Interpreting test result in Mida report

Created by LiRou C, Modified on Thu, 12 Dec, 2024 at 2:23 PM by LiRou C

Mida employs a sequential testing methodology powered by a frequentist statistical engine - a robust approach to A/B testing that offers several key advantages for decision-making.

What is Sequential Testing?

Unlike traditional fixed-horizon testing that requires a predetermined sample size, sequential testing allows for continuous monitoring of results as data accumulates. This means you can:

Check results at any time during the test
Stop the test early when clear winners or losers emerge
Continue collecting data when results are inconclusive
Maintain statistical validity throughout the monitoring process

The Frequentist Framework:

Mida's statistical engine is built on frequentist principles, which:

Calculates the probability of observing the test results if there were truly no difference between variants
Controls the false positive rate (Type I error) at your chosen significance level (typically 95%)
Provides confidence intervals to show the range of likely true effect sizes
Makes no assumptions about prior probabilities, relying purely on observed data

This combination of sequential testing and frequentist statistics ensures:

Efficient resource use by enabling early stopping when appropriate
Protection against false conclusions through rigorous statistical controls
Clear, interpretable results based on observed data
Flexible monitoring without compromising statistical validity

Test Result Cases:

Case 1: Clear Winner

Green: This shows a winning variant. Given that the required confidence level is 95%, this test result is considered statistically significant because the statistical significance value of 99.71% surpasses the required threshold of 95%. Statistical significance refers to the probability that the differences observed in the test are not due to chance. In this context, a 99.71% statistical significance means that there is a less than 0.3% likelihood that the results occurred by chance. And, with an improvement of 233.04%, this is a meaningful lift.

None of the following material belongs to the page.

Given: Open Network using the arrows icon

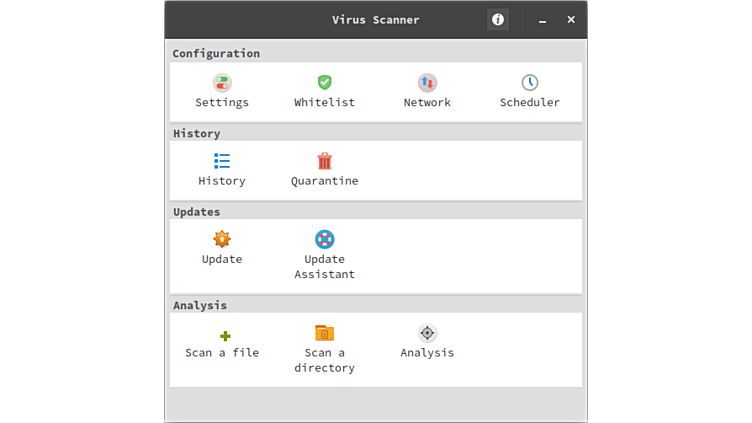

Next, look at the confidence interval of the difference of means. The confidence interval provides the range of expected lift values, at the 95% confidence level. In other words, the lower bound is the “worst case” scenario of possible lift and the upper bound is the “best case” scenario. Here, you see a range from 0.44% to 1.32%. Since both numbers show a good increase compared to the Control CR (0.26%), you can feel confident about the change.

Case 2: Clear Loser

Red: This shows a losing variant. Given that the required confidence level is 90%, then the statistical significance of the losing variant should ideally be less than 10% (100%-90%). The statistical significance value of Variant 1 is 6.71% which implies that the observed difference occurred due to randomness is roughly 6.71%, a figure that is below the required threshold of 10%. In other words, you can be (100 - 6.71) = 93.29% confident that the losing variant, Variant 1, is indeed inferior to the winning variant, Control.

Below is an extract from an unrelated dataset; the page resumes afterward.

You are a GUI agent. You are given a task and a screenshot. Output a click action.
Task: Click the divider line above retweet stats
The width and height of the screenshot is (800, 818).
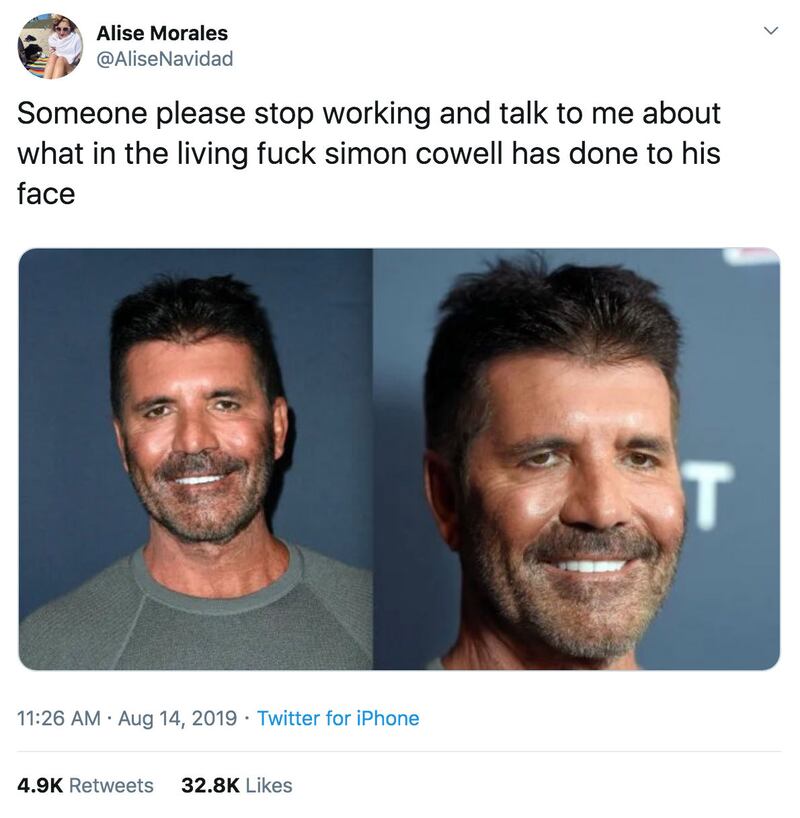[x=400, y=751]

Looking at the confidence interval, we see a range from 4.69% to 5.29% Conversion Rate (CR). In simpler terms, 4.69% represent the “worst case” scenario, and 5.29% represent the “best case” scenario of Variant 1's performance. Since both values are below the 5.38% CR of Control, you can be confident that the Control is the winner.

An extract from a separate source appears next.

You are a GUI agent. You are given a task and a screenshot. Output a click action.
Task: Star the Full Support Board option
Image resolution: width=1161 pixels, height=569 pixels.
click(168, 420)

Case 3: Inconclusive Result

Gray: This indicates that the test doesn't have definitive results and hasn't reached statistical significance yet. Depending on what you're trying to achieve with your experiment, here are some options you may want to consider:

1. Let It Run Longer: In some instances, you might need to allow the experiment more time to gather a larger sample size and achieve more accurate results.

2. Simplify Variations: If you have too many variations, consider reducing them. For instance, you might bring four variations down to just two or three.

3. Prioritize Brand Consistency: If the results are similar between two variations, choose the one that aligns best with your brand's guidelines.

4. Repeat the Test: Running the same test again can be beneficial for confirming your initial findings. Keep in mind that factors like the time of the year, or fluctuations in website traffic, may affect the end results.

5. Keep It As Is: Occasionally, your original design or strategy may not need any changes and is the most suitable version.